Thirty-three percent of new iPhone customers had owned a Samsung smartphone just before they made their first iPhone purchase, highlighting Apple's superiority in new customer wins over its arch rival.
US-based research conducted by Consumer Intelligence Research Partners (CIRP) found that not only is Apple pulling in customers from Samsung, it also manages to maintain slightly better brand loyalty, with 42 percent of iPhone buyers upgrading from an older iPhone. Samsung was also able to retain buyers, with 38 percent of its customer base made up of previous Samsung users.
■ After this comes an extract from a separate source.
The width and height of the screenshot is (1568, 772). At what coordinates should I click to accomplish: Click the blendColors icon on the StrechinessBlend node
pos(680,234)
In terms of customers who switched brand, while Apple managed to steal a third of its new customers from Samsung, just 11 percent of new Samsung customers had switched over from the iPhone. Samsung instead took customers from HTC and LG, the latter of which makes up roughly a quarter of Samsung's new customers.
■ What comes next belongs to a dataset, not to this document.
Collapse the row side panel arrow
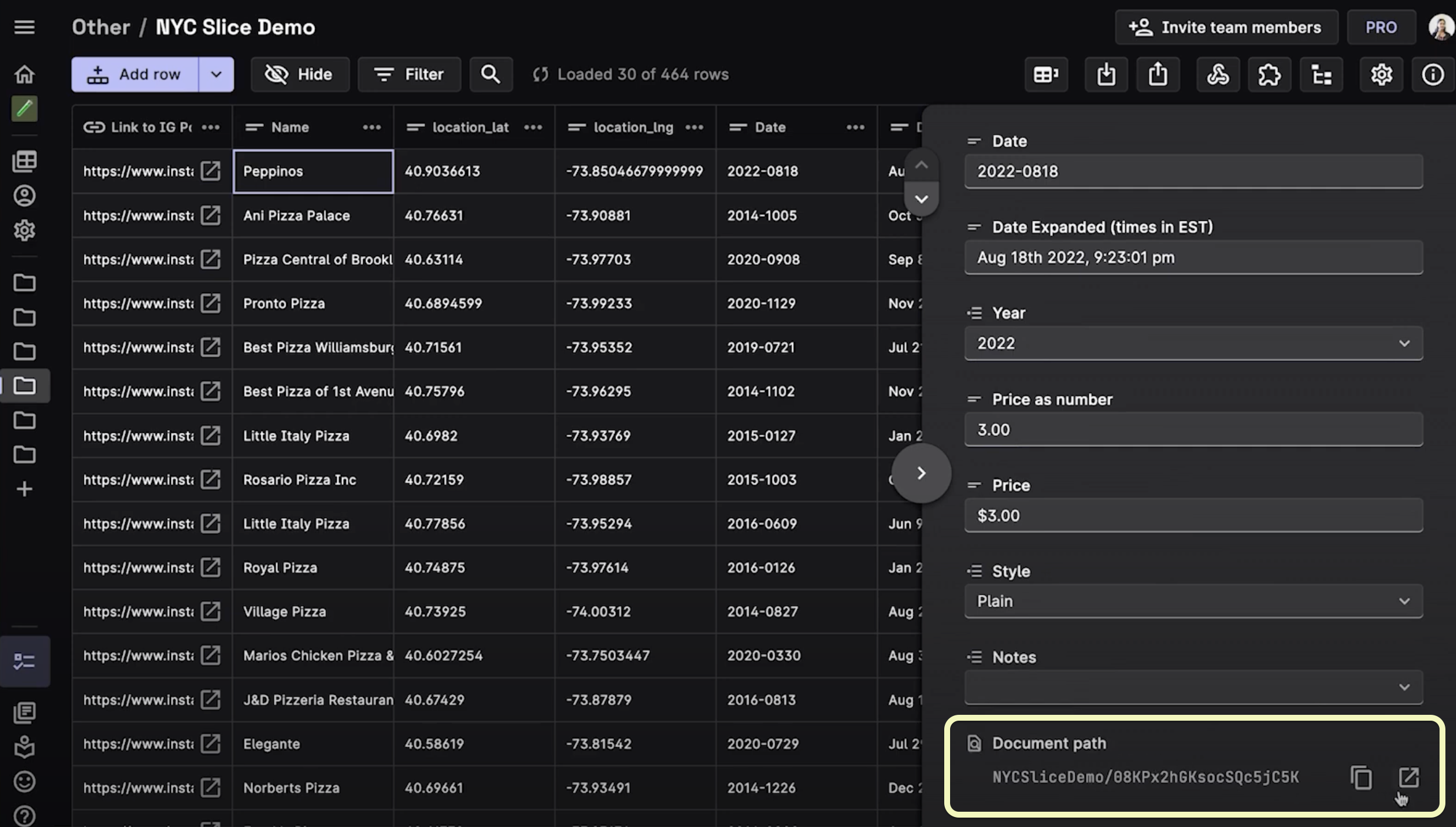The image size is (1456, 827). coord(921,473)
The contest between Apple's iOS and Google's Android operating systems is also competitive, with 20 percent of new iPhone users making the leap from Android phones. Android still dominates the smartphone operating system rankings, however, with almost 80 percent of smartphones running on the ubiquitous and comparatively open platform.
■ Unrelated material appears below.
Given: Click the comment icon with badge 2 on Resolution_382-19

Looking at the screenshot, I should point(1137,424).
Thirty-seven percent of Samsung customers had previously owned a basic feature phone, making Samsung an apparently attractive choice for first-time smartphone buyers. Twenty-six percent of iPhone buyers switched from feature phones.
Elsewhere, the study made comparisons between the ages and education levels of Samsung and Apple customers, with iPhone users coming out more favourably for marketers: they are both younger and better-educated than Samsung's. This perhaps is an unfair reflection on Samsung, which produces phones ranging from the high-end Galaxy S4 to the low-end Ace 2, covering multiple price points and demographics.
Apple appears to be making a stand against its lack of mid-market clout, with a rumoured "iPhone 5C" all-but confirmed for a September launch alongside the next fully-specced iPhone.